Stuff I Learned Today
I would have learned it four days ago, but I was busy this weekend, and I like my internet kerfuffles a few days stale, like the bread you make puddings and strata out of. Either way, the source of my education was a CNN column by someone named Joe Peacock on the imminent cultural threat of attractive women in Joe Peacock’s domain who might not be as into stuff as Joe Peacock is, as well as the commentary stemming from the predictably extensive reaction. Most of what I learned is from the original Peacock piece, though I got additional education from various comments.

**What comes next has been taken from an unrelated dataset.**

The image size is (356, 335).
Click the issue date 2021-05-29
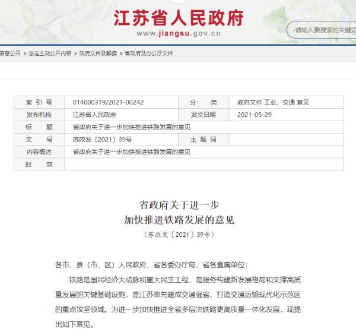click(255, 115)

- Actually being paid for sex, being paid for being sexually attractive in connection with a product, and getting attention for being attractive are all pretty much the same thing: whoring.

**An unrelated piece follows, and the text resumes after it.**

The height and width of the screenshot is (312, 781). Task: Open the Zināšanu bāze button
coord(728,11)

- Men automatically ranking women on a numbered scale of attractiveness is just a normal regular thing because of caveman biology, but attractive women only paying sexual attention to men they themselves find attractive is damn near a hate crime.
- Apparently Olivia Munn existing and having a career is such a terrible thing that people on the internet will actually use “because Olivia Munn” as some sort of commonly recognized shorthand for the tragedy that is whores (see first point) in geekdom.
- A woman getting more attention than her attractiveness number objectively warrants is terrible.
- Women will spend up to thousands of dollars and up to hundreds of hours of work, with up to a whole year in advance commitment, planning, and preparation, for the primary purpose of going to major cons to be attractive at people they have no intention of paying sexual attention to. This is self-evidently the height of pleasurable activity.
- Being only sort of into something and interacting socially with people who are more into it than you is a horrific trick you’re playing on them. I’m glad I learned this before I interacted socially with any more shooters, punks, or science fiction fans; think of the damage prevented.
- Geeky men are never attractive. Sexual interest in them by women is always a feigned ploy to gain pure ego gratification.
- Your attractiveness and interests are fixed traits determined in junior high school. Any attempt to venture beyond these boundaries in adulthood are a loathsome act of treason and manipulation.
- Geek culture is defined by alienation and outsiderhood, which is why CNN considers it culturally relevant enough to have a dedicated column about.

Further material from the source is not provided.